AVAILABLE RECORDS:

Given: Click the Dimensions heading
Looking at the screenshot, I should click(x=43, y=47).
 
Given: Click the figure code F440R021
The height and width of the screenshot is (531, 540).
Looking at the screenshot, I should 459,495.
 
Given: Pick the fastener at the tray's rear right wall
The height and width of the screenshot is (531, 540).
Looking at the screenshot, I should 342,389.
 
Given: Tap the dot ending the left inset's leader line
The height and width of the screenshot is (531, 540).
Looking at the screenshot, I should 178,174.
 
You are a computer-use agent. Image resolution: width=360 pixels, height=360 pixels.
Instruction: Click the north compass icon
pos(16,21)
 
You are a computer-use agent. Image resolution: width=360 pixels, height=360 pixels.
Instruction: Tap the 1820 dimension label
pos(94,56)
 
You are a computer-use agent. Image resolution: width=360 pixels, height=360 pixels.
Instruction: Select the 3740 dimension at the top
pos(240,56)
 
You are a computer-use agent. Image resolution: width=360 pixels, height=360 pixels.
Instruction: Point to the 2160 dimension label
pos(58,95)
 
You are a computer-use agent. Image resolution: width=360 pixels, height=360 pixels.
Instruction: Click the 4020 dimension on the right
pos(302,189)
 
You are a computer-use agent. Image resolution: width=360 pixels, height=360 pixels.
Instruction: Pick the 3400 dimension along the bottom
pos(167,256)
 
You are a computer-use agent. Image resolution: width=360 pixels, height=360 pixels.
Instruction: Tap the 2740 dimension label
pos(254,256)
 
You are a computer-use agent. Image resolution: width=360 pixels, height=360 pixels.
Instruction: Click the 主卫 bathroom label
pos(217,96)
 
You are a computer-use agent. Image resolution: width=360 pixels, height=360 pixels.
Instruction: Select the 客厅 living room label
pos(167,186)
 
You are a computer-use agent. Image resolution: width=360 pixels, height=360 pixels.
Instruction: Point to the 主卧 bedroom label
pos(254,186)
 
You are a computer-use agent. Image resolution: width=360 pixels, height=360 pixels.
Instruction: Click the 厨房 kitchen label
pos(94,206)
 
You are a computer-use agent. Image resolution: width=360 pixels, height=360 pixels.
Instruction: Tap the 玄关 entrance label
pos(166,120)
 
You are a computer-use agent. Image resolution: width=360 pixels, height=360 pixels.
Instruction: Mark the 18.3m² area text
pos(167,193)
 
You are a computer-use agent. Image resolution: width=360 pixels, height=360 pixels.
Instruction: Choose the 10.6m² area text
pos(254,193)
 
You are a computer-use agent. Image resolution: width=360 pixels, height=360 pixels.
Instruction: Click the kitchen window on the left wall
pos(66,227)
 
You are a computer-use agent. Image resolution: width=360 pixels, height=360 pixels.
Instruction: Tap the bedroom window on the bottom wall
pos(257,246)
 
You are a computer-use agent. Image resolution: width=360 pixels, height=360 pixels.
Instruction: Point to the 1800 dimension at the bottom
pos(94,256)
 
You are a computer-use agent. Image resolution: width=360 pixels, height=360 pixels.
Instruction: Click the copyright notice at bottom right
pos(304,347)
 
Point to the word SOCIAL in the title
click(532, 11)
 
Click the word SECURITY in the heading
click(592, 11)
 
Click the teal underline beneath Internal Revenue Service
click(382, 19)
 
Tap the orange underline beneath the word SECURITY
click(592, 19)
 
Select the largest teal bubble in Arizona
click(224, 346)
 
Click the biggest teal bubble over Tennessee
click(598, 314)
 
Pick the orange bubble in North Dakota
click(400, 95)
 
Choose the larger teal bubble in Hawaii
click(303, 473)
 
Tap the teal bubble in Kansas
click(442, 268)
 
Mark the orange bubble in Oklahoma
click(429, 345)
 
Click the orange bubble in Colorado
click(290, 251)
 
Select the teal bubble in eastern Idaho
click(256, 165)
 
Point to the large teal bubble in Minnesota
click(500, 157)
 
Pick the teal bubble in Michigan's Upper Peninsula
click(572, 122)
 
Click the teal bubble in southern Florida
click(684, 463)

EXERCISE DESCRIPTION: Transcribe the stretch of the records from the line containing "Point to the word SOCIAL in the title" through the line containing "click(592, 19)", reproducing each line without any change.

ANSWER FOR THE TASK:
Point to the word SOCIAL in the title
click(532, 11)
 
Click the word SECURITY in the heading
click(592, 11)
 
Click the teal underline beneath Internal Revenue Service
click(382, 19)
 
Tap the orange underline beneath the word SECURITY
click(592, 19)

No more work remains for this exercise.